- What the exercise asks:
Scan the entries below line by line and state how many lines contain the string "computer", giving only the number.

[Dataset items]
════════════════════

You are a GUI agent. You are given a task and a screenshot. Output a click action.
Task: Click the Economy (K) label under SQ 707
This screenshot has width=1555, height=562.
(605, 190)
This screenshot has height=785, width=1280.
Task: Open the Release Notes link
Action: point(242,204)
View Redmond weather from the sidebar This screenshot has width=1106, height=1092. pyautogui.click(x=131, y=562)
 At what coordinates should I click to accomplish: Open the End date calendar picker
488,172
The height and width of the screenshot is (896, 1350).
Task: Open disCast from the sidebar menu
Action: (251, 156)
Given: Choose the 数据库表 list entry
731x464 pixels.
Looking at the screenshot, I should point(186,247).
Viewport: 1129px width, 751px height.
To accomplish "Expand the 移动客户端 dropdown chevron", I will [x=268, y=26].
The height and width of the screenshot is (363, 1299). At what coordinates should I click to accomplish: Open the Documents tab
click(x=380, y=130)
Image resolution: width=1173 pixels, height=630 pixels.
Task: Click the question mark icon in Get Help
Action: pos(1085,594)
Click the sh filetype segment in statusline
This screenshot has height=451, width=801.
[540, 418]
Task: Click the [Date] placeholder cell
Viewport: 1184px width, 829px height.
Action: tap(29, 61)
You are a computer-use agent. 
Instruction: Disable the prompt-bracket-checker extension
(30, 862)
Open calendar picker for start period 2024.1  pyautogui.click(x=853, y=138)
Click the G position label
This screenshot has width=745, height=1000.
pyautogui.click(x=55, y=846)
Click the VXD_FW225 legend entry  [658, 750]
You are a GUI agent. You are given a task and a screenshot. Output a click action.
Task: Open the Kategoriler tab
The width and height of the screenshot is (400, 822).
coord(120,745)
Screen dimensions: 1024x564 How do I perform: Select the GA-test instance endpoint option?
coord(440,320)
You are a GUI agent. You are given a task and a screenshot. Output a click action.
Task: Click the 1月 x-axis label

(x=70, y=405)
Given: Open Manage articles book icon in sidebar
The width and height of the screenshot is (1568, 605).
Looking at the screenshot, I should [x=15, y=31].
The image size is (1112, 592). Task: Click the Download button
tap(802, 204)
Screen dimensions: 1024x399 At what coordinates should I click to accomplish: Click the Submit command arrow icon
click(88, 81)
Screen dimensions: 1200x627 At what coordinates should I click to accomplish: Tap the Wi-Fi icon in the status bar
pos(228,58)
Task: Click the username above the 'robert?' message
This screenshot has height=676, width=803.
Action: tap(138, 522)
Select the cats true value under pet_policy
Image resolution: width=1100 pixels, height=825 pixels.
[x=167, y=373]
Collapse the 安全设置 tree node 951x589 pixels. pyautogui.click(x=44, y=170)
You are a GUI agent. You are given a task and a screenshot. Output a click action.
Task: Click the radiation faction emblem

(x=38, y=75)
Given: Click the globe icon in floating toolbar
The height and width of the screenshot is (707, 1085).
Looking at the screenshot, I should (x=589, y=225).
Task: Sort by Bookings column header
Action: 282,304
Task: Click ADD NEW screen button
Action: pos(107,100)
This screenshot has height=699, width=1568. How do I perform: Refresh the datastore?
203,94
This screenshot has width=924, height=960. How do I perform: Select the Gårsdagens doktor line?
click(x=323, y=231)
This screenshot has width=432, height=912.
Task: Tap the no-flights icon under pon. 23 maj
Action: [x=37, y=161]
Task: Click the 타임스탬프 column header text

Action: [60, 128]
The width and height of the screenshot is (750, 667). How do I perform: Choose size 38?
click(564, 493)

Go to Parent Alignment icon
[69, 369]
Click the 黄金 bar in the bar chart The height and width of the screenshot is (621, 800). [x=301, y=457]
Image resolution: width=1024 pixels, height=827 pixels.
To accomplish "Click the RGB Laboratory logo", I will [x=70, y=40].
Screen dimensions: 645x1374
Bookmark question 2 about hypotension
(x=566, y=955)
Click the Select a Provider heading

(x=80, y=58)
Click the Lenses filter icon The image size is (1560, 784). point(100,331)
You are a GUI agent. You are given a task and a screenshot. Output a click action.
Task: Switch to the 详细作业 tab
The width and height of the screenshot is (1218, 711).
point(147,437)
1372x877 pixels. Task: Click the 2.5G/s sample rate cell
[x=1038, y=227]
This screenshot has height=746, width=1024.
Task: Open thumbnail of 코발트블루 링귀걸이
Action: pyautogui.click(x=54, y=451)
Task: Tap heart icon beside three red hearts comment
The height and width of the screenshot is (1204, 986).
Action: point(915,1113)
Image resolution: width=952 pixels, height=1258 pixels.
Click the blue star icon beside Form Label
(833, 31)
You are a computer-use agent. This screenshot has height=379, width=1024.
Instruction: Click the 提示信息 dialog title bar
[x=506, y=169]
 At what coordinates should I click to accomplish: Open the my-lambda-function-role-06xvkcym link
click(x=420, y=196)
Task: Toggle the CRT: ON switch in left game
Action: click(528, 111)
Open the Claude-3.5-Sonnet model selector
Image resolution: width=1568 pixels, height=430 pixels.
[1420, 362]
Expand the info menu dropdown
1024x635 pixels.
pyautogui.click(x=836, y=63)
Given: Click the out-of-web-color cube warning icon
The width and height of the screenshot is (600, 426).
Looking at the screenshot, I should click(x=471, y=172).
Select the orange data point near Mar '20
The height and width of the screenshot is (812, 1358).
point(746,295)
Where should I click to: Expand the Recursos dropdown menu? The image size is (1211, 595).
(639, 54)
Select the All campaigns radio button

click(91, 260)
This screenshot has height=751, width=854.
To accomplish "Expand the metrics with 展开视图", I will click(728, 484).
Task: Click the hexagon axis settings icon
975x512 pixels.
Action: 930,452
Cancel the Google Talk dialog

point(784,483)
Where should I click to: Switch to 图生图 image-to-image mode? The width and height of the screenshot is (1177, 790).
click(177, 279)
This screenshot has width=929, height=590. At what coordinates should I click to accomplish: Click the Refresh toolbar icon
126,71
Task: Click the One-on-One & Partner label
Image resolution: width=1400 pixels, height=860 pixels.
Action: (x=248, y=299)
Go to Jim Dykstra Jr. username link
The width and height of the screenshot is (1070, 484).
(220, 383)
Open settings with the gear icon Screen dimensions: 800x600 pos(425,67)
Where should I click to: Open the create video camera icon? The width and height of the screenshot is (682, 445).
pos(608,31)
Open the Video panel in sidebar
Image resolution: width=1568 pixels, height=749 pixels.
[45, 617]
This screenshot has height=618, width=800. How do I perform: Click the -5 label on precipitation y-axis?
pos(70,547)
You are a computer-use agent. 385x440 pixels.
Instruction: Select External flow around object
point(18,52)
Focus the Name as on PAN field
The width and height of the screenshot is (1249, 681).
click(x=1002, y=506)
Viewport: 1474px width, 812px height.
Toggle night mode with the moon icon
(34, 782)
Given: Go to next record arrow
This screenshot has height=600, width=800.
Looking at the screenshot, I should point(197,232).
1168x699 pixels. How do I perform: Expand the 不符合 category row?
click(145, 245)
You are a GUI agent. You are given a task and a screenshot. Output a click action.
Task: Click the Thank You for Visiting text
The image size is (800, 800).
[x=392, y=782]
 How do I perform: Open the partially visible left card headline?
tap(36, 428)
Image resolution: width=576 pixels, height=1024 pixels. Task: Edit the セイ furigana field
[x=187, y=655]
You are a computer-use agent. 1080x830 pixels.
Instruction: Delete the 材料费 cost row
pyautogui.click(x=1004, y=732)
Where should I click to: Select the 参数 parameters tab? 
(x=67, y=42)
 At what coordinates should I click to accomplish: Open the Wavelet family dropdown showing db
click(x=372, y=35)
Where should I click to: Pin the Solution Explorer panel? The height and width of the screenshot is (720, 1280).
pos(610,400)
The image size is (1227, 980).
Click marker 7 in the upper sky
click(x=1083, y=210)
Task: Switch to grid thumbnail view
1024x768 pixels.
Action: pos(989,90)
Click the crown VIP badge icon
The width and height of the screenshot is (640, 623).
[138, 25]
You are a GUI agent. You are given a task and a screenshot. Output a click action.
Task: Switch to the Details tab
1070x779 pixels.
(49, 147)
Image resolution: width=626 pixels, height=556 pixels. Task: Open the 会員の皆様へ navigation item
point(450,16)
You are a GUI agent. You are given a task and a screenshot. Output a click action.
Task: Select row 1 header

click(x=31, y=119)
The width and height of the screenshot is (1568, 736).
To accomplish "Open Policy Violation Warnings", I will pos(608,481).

════════════════════

- Result of this exercise:
4